DOM tree
document_tree is a DOM-style, in-memory representation
of an XML document. It is built on top of the low-level
SAX parsers: loading a document runs a parser internally
and assembles the resulting events into a navigable tree of nodes.
The tree is accessed through lightweight value-type handles.
const_node is a read-only handle that exposes a node’s
type, name, attributes, children and parent, while
node derives from it and adds methods for building and
editing the tree in place. Both handles refer to storage owned by the
enclosing document_tree, so they must not be used after
the tree is destroyed. Names are represented by
entity_name, which pairs a local name with an optional
namespace identifier.
Note
A document_tree is constructed with a reference to
an xmlns_repository, which it uses to create namespace
identifiers for the names it stores. The repository must outlive the tree.
Both examples below share the following headers:
#include <orcus/dom_tree.hpp>
#include <orcus/xml_namespace.hpp>
#include <orcus/stream.hpp>
#include <iostream>
#include <filesystem>
namespace fs = std::filesystem;
Building a tree
The same API can build a document from scratch.

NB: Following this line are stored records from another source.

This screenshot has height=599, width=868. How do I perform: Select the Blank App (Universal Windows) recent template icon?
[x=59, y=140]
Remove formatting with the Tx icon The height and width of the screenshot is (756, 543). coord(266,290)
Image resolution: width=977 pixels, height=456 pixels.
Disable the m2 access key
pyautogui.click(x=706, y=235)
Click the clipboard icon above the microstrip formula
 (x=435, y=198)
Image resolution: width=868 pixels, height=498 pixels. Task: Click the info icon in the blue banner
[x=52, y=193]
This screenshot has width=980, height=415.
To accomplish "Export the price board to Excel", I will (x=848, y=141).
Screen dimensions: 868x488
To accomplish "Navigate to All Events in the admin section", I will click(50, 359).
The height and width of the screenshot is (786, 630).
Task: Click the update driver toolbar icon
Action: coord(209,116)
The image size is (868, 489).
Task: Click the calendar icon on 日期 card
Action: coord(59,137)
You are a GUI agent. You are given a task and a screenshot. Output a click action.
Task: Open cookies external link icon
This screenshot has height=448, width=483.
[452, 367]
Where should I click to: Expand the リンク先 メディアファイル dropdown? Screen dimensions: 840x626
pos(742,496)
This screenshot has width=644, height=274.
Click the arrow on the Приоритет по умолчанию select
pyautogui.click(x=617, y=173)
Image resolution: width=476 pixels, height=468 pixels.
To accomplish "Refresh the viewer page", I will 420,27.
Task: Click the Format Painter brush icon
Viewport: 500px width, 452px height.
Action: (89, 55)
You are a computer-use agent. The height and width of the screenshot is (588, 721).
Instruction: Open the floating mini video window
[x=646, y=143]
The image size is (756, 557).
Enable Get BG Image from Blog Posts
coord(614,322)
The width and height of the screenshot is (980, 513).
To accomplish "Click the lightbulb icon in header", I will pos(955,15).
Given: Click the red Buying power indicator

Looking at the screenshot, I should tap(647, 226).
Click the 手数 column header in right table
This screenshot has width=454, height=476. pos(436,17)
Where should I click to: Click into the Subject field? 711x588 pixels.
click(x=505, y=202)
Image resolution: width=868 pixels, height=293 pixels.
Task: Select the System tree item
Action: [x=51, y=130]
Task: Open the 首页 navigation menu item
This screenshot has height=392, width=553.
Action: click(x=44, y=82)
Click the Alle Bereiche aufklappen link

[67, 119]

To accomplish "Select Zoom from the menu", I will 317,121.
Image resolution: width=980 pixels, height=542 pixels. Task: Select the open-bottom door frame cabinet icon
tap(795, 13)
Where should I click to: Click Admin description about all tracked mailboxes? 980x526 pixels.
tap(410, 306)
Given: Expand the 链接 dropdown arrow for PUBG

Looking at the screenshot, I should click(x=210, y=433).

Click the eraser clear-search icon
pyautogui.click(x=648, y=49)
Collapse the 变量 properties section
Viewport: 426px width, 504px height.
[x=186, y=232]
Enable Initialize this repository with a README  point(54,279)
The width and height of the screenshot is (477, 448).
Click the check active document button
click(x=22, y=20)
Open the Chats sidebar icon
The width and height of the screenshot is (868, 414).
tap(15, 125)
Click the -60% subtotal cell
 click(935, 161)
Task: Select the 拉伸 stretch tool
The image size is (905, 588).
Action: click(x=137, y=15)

set_root() installs the root element and
returns a mutable node, which is then populated with
append_element(),
set_attribute() and
append_content():
xmlns_repository repo;
dom::document_tree tree(repo);
// set_root() installs a fresh root element and returns a mutable handle
dom::node root = tree.set_root({"message"});
root.set_attribute("lang", "en");
dom::node greeting = root.append_element({"greeting"});
greeting.append_content("Hello, world!");
Note
Each name is passed as an entity_name. The braces
in {"message"} are what construct that entity_name from the string:
passing a bare string literal would not compile, because converting it to an
entity_name requires two user-defined conversions (first to
std::string_view, then to entity_name), and only one is allowed in an
implicit conversion. The braced-initializer form sidesteps this by
constructing the argument in place. To give a name a namespace, pass both an
xmlns_id_t and the local name, as in {ns, "message"}.
Finally, serialize the tree back to XML with
dump(). The indent argument gives the
number of spaces per nesting level:
// dump() serializes the tree; the indent is the number of spaces per level
std::cout << tree.dump(2) << std::endl;
This produces the following output:
--- build and serialize ---
<message lang="en">
<greeting>Hello, world!</greeting>
</message>